The native format is a .json file containing the full diagram state. This is the only format that preserves all information for re-editing. Save JSON files early and often.

SVG export

Export to SVG for sharing, publishing, or further editing in a vector graphics application. The exported SVG clips to the bounding box of all nodes with 30px padding. Canvas background and grid are not included — the exported file has a transparent background suitable for embedding in documents.

Auto-save

Quiddity saves the diagram to your browser's local storage on every change.
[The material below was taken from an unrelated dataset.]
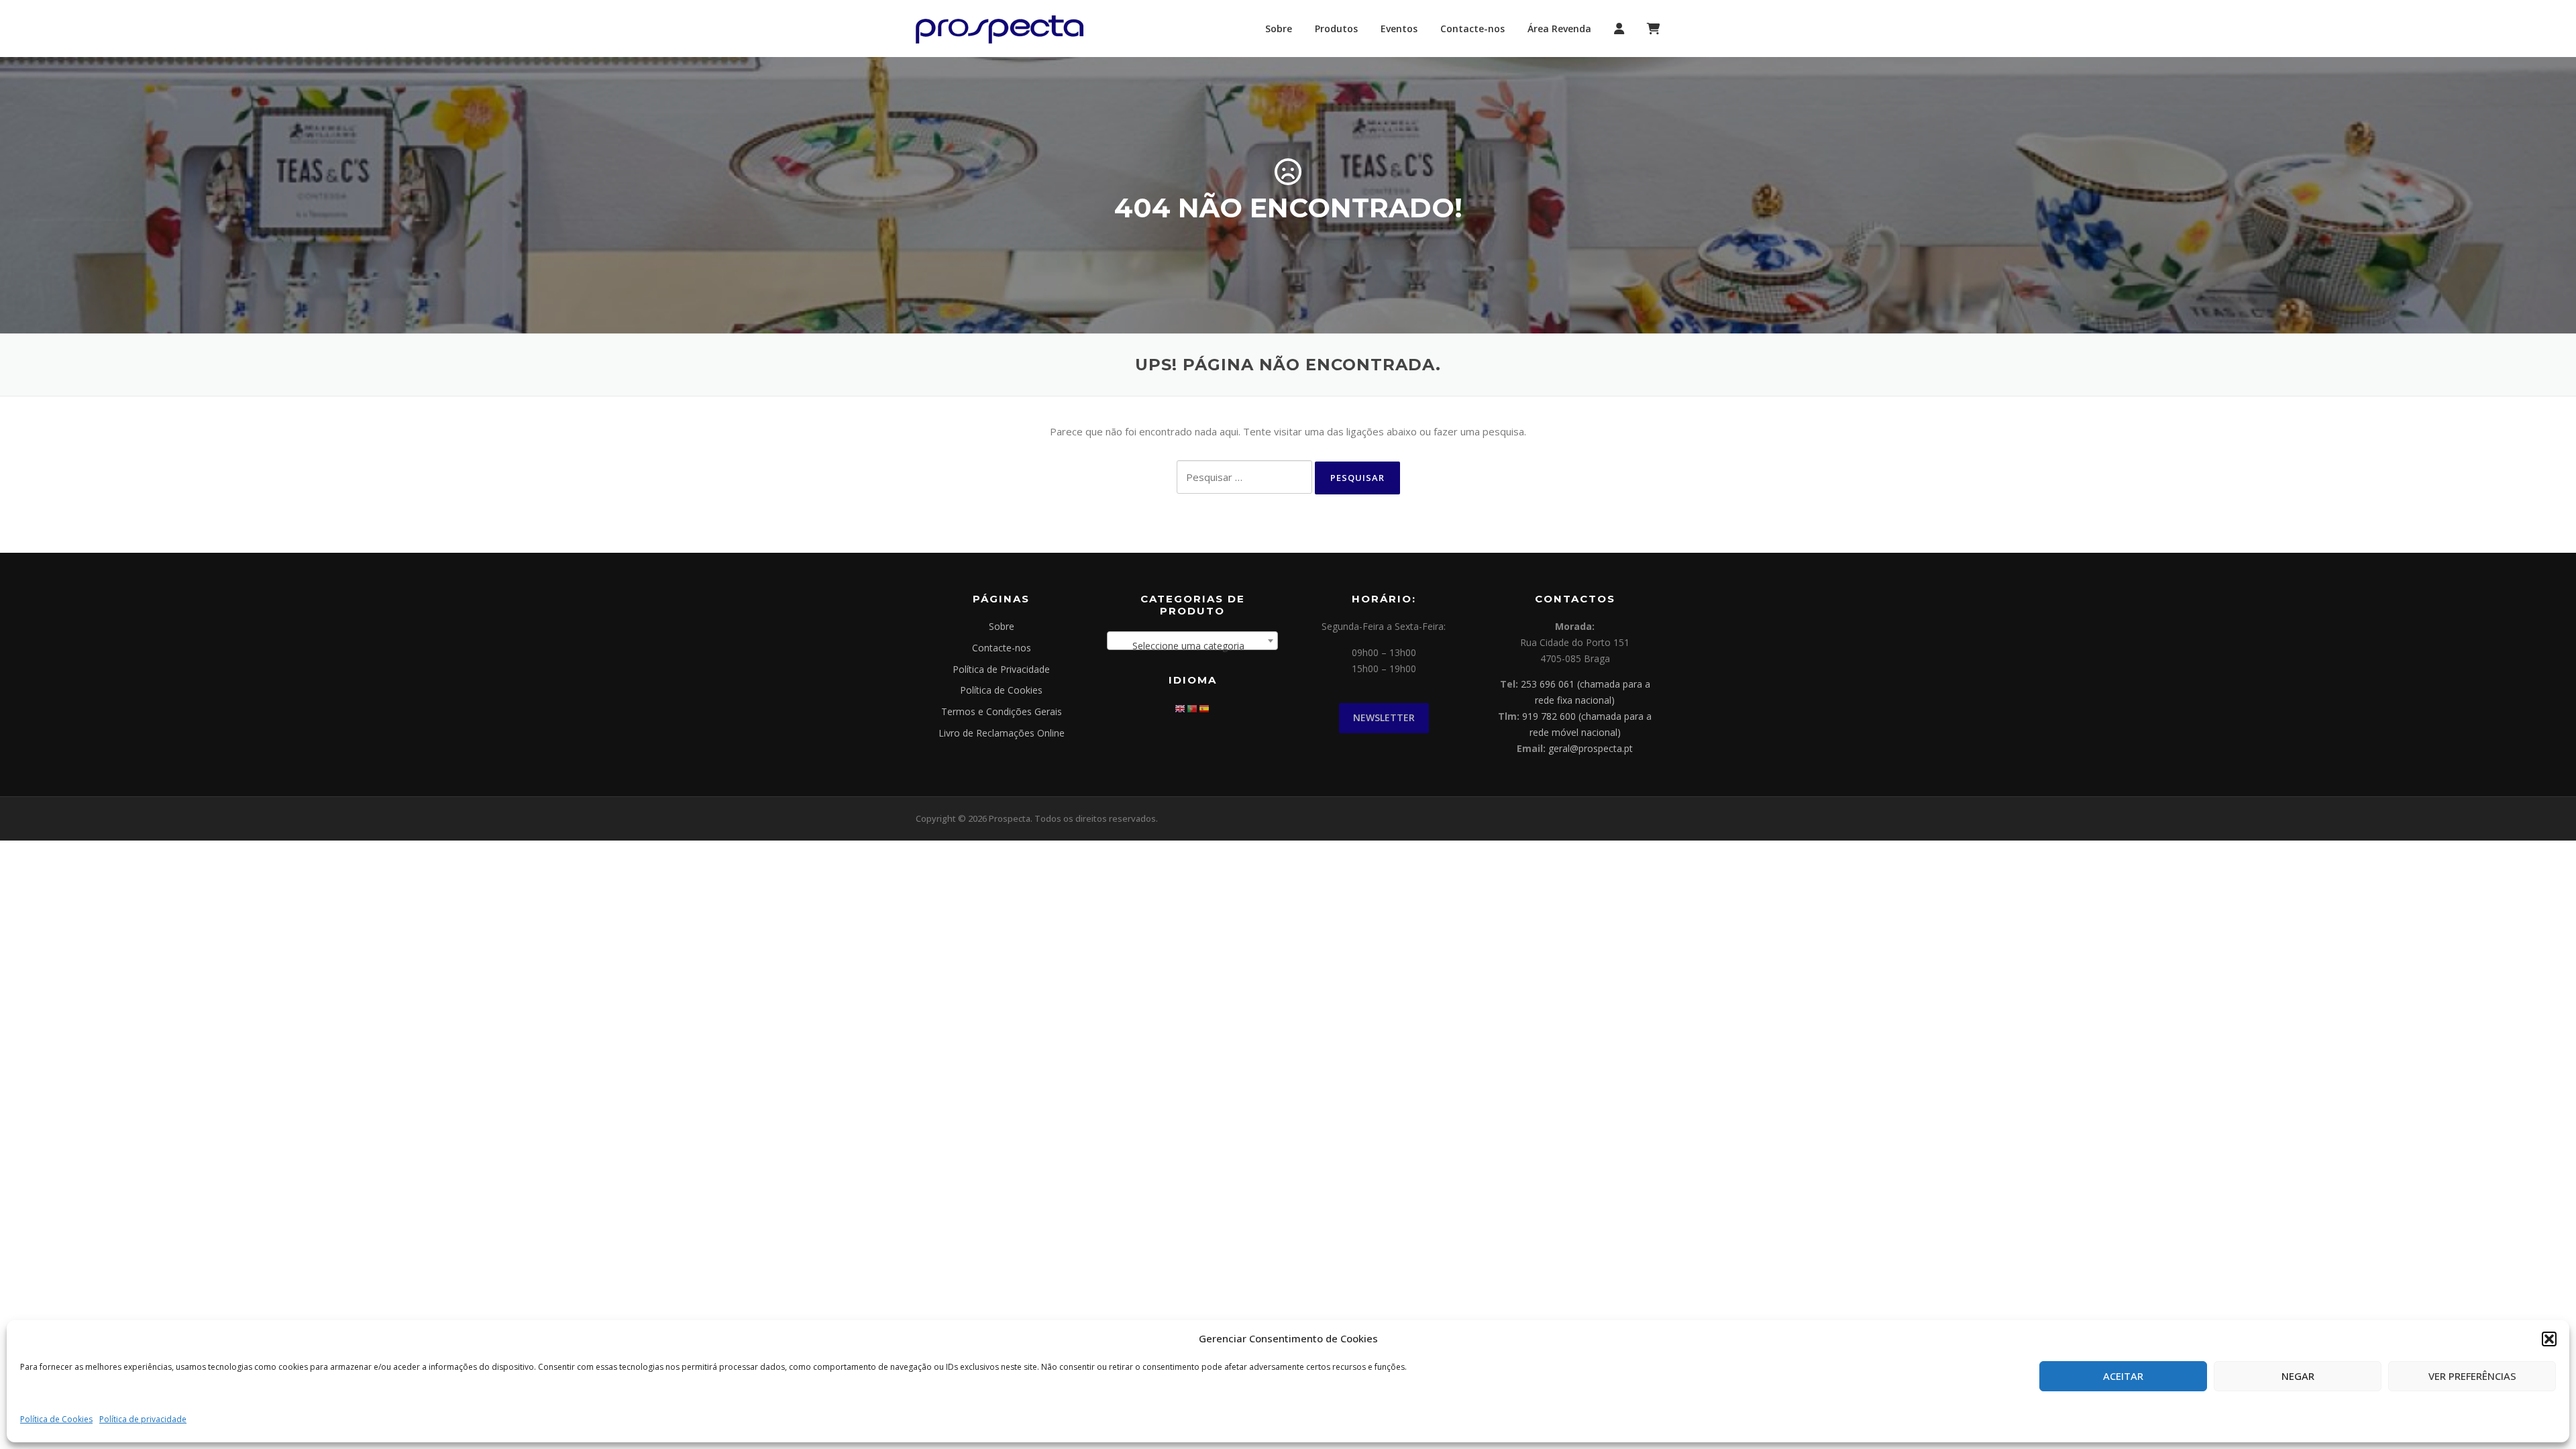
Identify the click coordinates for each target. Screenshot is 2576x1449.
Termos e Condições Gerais (1001, 711)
When you reopen the same file in the same browser, your last session is restored automatically.

Auto-save is not a backup. Local storage is tied to a specific browser on a specific machine. It can be cleared by the browser or by clearing site data. Always use File → Save JSON for important work.

Built-in examples

Access examples via Help ▾ → Examples. Loading an example replaces the current diagram — save first if needed.
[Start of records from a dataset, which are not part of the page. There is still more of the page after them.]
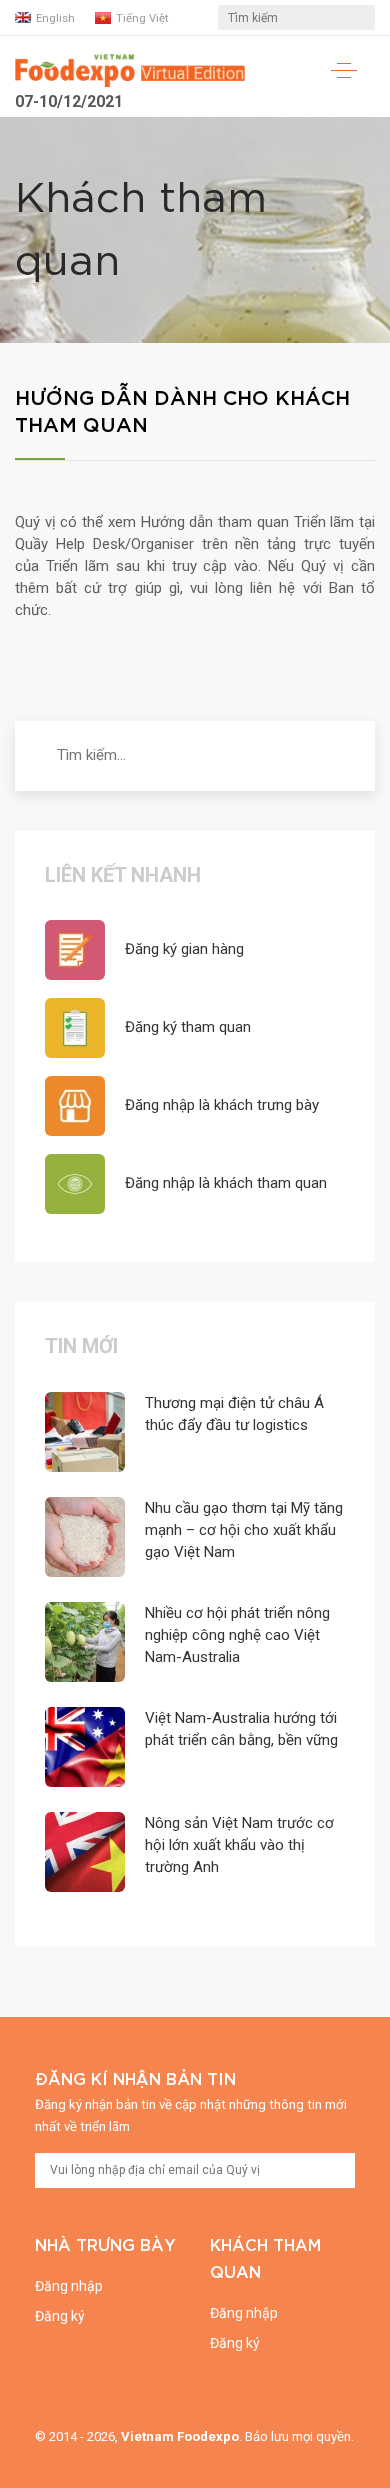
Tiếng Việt (142, 18)
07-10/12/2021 (69, 101)
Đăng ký (60, 2316)
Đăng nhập (69, 2286)
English (55, 18)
ExampleWhat it demonstrates
Ballpoint Pen Components Part-of relationships and first-order relations. A good first diagram to explore.
Water Phase Transitions State transition nodes (weak and strong) showing how kinds change state under conditions.
Vehicle Classification Subkind-of hierarchies: taxonomic modelling of a kind family.
Fastener Classification A larger classification hierarchy combining subkind-of and part-of.
Agent Ontology A knowledge representation ontology for agentic AI systems.

Keyboard shortcuts

ShortcutAction
Z / CtrlZUndo (up to 50 steps)
Y / CtrlYRedo
C / CtrlCCopy selected elements
X / CtrlXCut selected elements
V / CtrlVPaste clipboard
D / CtrlDDuplicate selected element(s)
Delete or BackspaceDelete selected element(s)
EscCancel active connection tool / close context menu
Space + dragPan the canvas
Mouse wheelZoom in / out (centred on cursor)
Enter on focused toolbox itemPlace symbol at canvas centre
CtrlEnter in AI panelSend AI message
On macOS, all Ctrl shortcuts also work as (Command) shortcuts.

iPad & iPhone

Quiddity works on iOS and iPadOS in Safari. Touch gestures replace mouse interactions.

Canvas navigation

ActionGesture
PanDrag with one finger on empty canvas space
ZoomPinch with two fingers, or tap the + / toolbar buttons
Fit to windowTap □ Fit in the toolbar

Adding and connecting nodes

Touch and hold a symbol in the toolbox, then drag it onto the canvas. To draw a connection, drag a connection tool from the toolbox and drop it onto the source node, then tap the target.

Editing labels

Double-tap any node to open the inline label editor. The on-screen keyboard appears. Tap outside to confirm.

Limitations on touch

For the best iPad experience, add Quiddity to your Home Screen via Safari's Share button. This opens it full-screen without the browser chrome.